Traders do business on the New York Stock Exchange (NYSE) in the United States. (Photo = Reuters = Yonhap News)

In New York, major indexes fell last night as Treasury yields rose sharply ahead of the US central bank’s Federal Open Market Committee (FOMC) meeting.

At the New York Stock Exchange (NYSE) on the 20th (local time), the Dow Jones Industrial Average closed at 30,706.23, down 313.45 points (1.01%) from the previous day.

The Standard & Poor’s 500 Index closed at 3855.93, down 43.96 points (1.13%) from the battleground, and the Nasdaq Index closed at 11,425.05, down 109.97 points (0.95%) from the battleground.
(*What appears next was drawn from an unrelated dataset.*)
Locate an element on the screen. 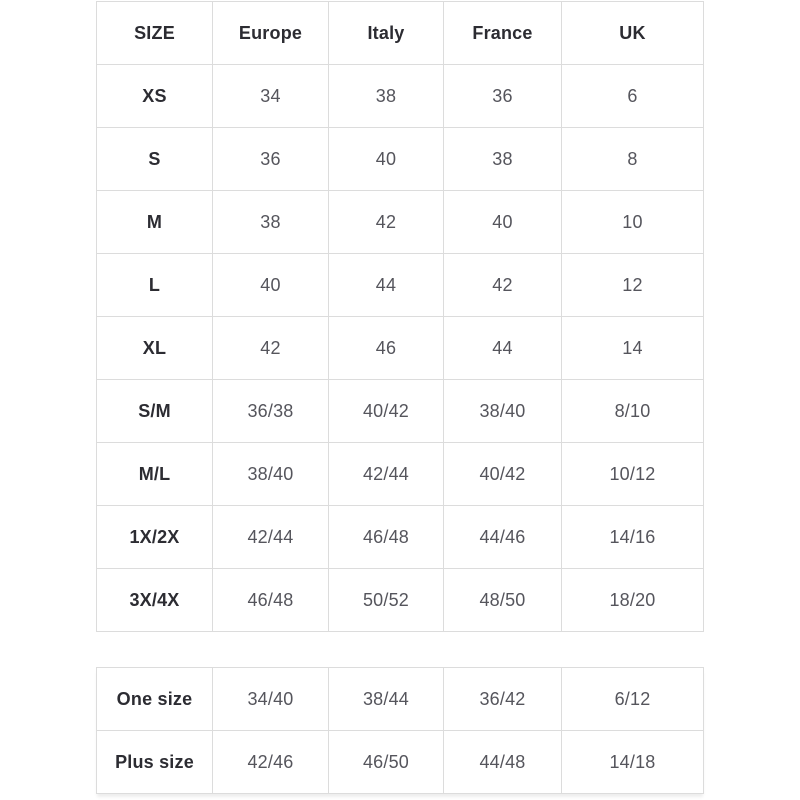 The width and height of the screenshot is (800, 800). size-label-cell: S/M is located at coordinates (154, 411).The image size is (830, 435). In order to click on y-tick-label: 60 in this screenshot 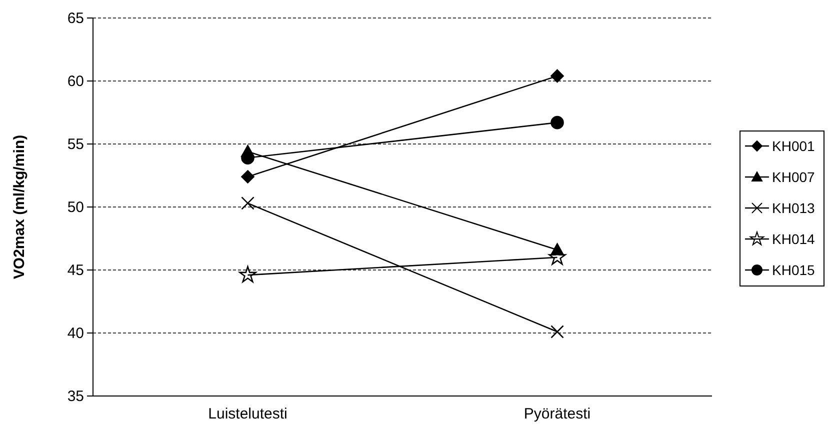, I will do `click(76, 81)`.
The size of the Fed rate increase reflected in the interest rate futures market is 0.75 percentage points. If the Fed raises interest rates by 0.75 percentage points again this time, this would be the third ‘giant step’ in a row. However, some argue that the possibility of a higher step (1% point increase) should be kept open.

A day before the results of the FOMC meeting, Sweden’s central bank raised its key interest rate by 1 percentage point. This is the second 1 percentage point rate hike among major central banks since Canada’s central bank raised the key interest rate by 1 percentage point in July.

Treasury yields are rising sharply, led by short-term bonds, as the Fed is expected to continue to tighten intensively in the short term. The yield on the two-year Treasury bond was more than 4%. This is the first time since October 2007. The 10-year government bond yield rose to a level of 3.6%, the highest since April 2011.

Seo Sang-young, a researcher at Mirae Asset Securities, said, “The US stock market began to decline as worries about a recession in Europe continued, and the issue of sluggish earnings caused by Ford’s supply chain instability dampened investor sentiment. I was mentally depressed,” he said.

On the same day, when Ford warned of a drop in vehicle deliveries as unfinished car inventory increased due to supply chain disruptions, it triggered a slowdown in earnings and plunged 12.32%. GM also fell by 5.63%.

Nike plunged 4.47% after Barclays downgraded its rating on the basis of increased sales volatility in China and reduced demand in North America and other markets.

Amid the economic downturn, financial stocks such as JP Morgan (-1.97%) and BOA (-1.50%), as well as logistics companies such as FedEx (-3.38%) and UPS (-2.42%), and machinery such as Caterpillar (- 2.26%) The industry was sluggish.

When Apple announced it was raising app store prices in Europe and Asia on the back of a stronger dollar, it rose 1.57% on expectations for improved earnings. Moderna fell 1.41% on the back of US President Bang-den’s comments on ending the pandemic, and as the US administration downplayed the meaning as a principled comment, the backlash flowed in and bought 1.41%.